PHE coming to an end

| November 11, 2022

PHE coming to an end

On Jan. 31, 2020, the Department of Health and Human Services (HHS) first declared that a public health emergency (PHE) exists for COVID-19. This declaration, combined with legislation passed by Congress, allowed federal agencies, such as the Centers for Medicare and Medicaid Services (CMS), to issue temporary regulatory changes under authority that they otherwise do not have. These important regulatory flexibilities were essential for helping the government and the health care system respond to the COVID-19 pandemic. These regulatory flexibilities remain in effect until the PHE ends.

Allergists should prepare for telehealth and other regulatory waivers for physicians, such as relaxed supervision requirements and enrollment procedures to expire as soon as Jan. 11, 2023. Even if HHS issues another renewal beyond that date, it is increasingly clear that CMS plans to end the PHE sooner rather than later.

While the exact end date has yet to officially be determined, it is clear that federal agencies – like CMS – are preparing for the PHE to end soon. In August, CMS published a Roadmap for how it will end the PHE. This Roadmap, among other things, reminds the public about the temporary regulatory changes that have been in effect since the PHE began.

One of the most popular temporary regulatory changes is expanded coverage for Medicare telehealth services. During the PHE, CMS waived requirements that previously limited Medicare telehealth to beneficiaries in rural areas, required beneficiaries to travel to an originating site for the visit, and required a connection using a HIPAA-secure audio-visual communication method, among other things. Congress will need to pass legislation to extend these policies beyond the expiration of the PHE. Congress already passed legislation that proactively extends some of the telehealth coverage expansions for 151 days after the PHE expires. The Medicare 2023 physician fee schedule announced that telehealth services covered during the PHE will be paid at the same rate as in-person visits at least through the end of 2023.

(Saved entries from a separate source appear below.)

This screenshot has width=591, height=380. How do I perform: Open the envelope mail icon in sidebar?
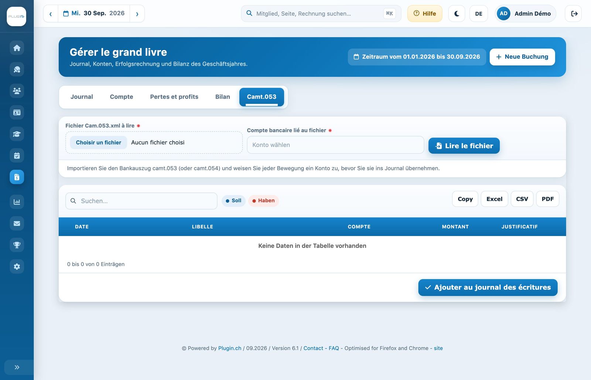[17, 223]
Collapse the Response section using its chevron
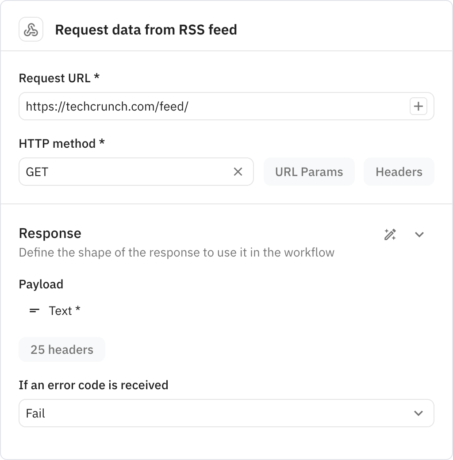 [x=419, y=234]
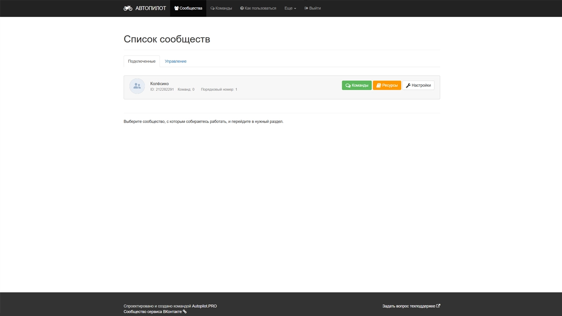This screenshot has width=562, height=316.
Task: Click the question mark icon for Как пользоваться
Action: click(x=242, y=8)
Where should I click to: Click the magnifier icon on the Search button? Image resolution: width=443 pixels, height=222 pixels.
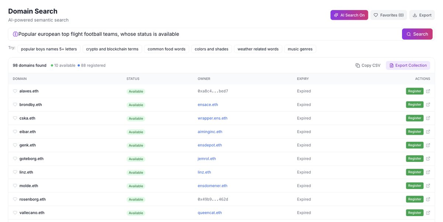pos(409,34)
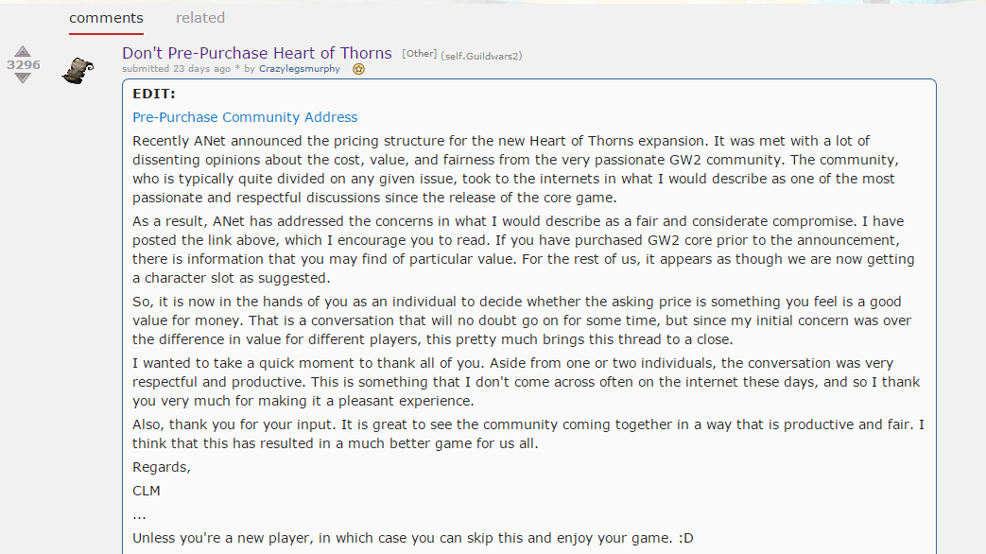Open the Pre-Purchase Community Address link

point(245,117)
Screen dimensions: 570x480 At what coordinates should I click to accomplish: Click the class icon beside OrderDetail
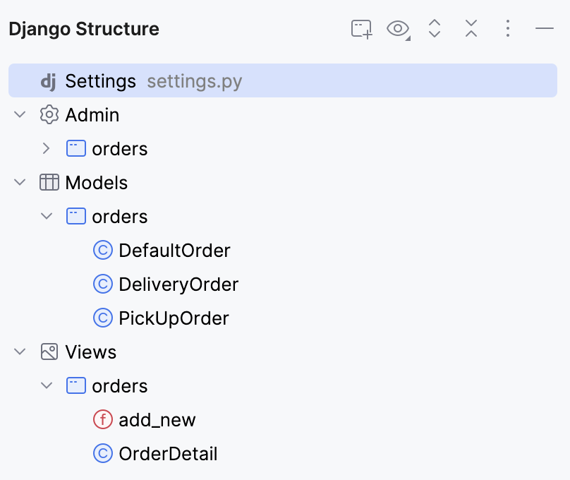[x=102, y=453]
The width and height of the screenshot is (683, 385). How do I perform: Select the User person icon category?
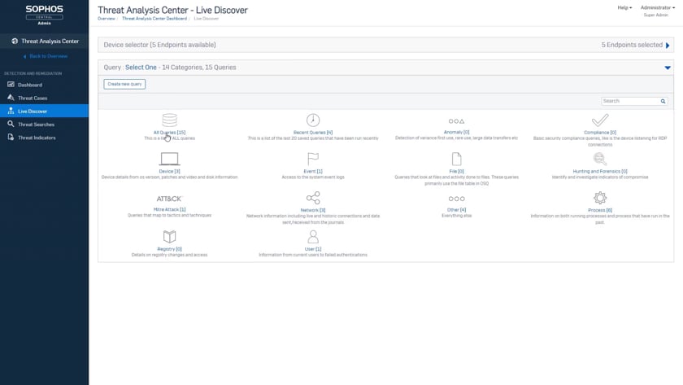313,237
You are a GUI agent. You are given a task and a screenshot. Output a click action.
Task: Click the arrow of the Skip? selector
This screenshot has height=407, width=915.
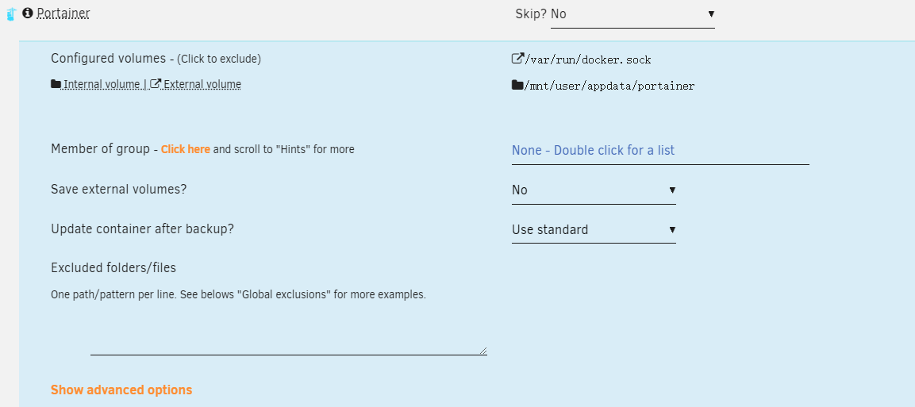(x=711, y=14)
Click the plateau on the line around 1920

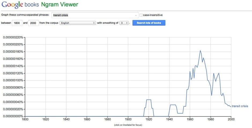click(149, 100)
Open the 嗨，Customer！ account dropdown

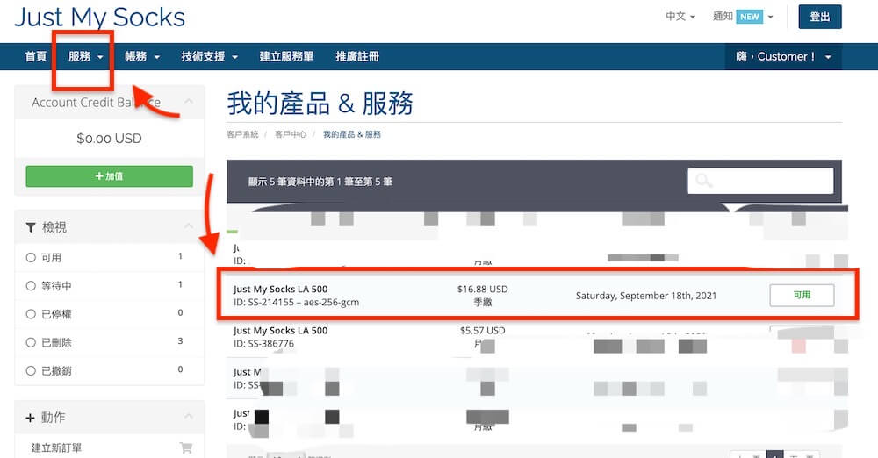782,57
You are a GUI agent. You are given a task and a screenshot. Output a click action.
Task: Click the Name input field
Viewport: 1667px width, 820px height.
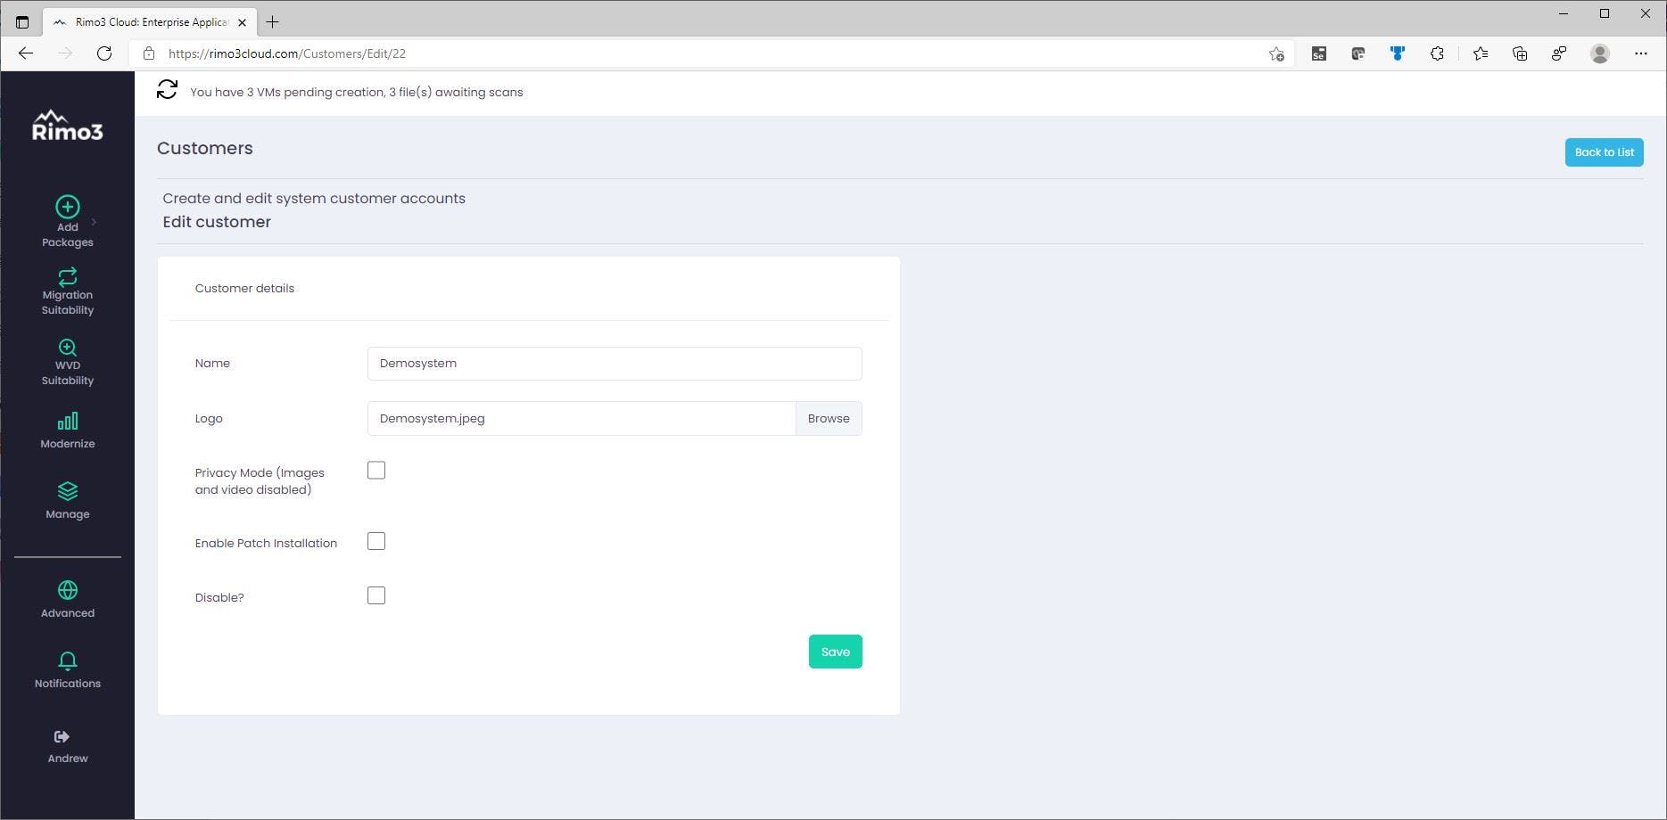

Summary of Pre-Pandemic Medicare Telehealth Coverage Requirements Summary of Temporary Pandemic Medicare Telehealth Coverage Requirements
  • Rural areas.
  • Originating Site and Distant Site.
  • Professional services paid as if in-office visit. Different facility payment rate.
  • Required preexisting Medicare relationship with beneficiary.
  • List of clinician types that can bill Medicare for Telehealth.
  • HIPAA-secure audio-visual communication (with few exceptions for audio-only phone visits).
  • Preapproved list of telehealth codes.
  • State licensure requirements.
  • No rural limitation.*
  • Originating and distant site flexibilities let telehealth services occur from patient’s (and provider’s) home.*
  • No preexisting relationship required.
  • Any clinician that can bill Medicare for in-person can bill Medicare for telehealth.
  • Any nonpublic communication method for A/V communications (FaceTime is OK. Facebook Live is not).
  • Audio only coverage for some services.*
  • Expands list of covered telehealth codes.
  • State licensure still applies.

*Congress proactively extended these provisions for 151 days after the PHE ends.

CMS has also been dedicating significant resources toward helping state Medicaid programs prepare for the end of the PHE. During the PHE, states received increased federal Medicaid payments in exchange for not removing any Medicaid beneficiaries from the programs. States will need to reverify every Medicaid beneficiary’s eligibility within 12 months of ending the PHE. CMS provided a toolkit to states as a resource for this unwinding.

PHEs must be renewed in 90-day increments. On Oct. 13, HHS Secretary Xavier Becerra signed the eleventh 90-day renewal of the COVID-19 PHE. This renewal extends the PHE until Jan. 11, 2023. Signals from the Biden administration suggest this could be the final renewal.

HHS stated it will give the public advance notice of at least 60 days before allowing the PHE to expire. This means HHS will need to notify the public by Nov. 12, 2022 that this will be the final renewal. We’ll continue to monitor and update you on this issue.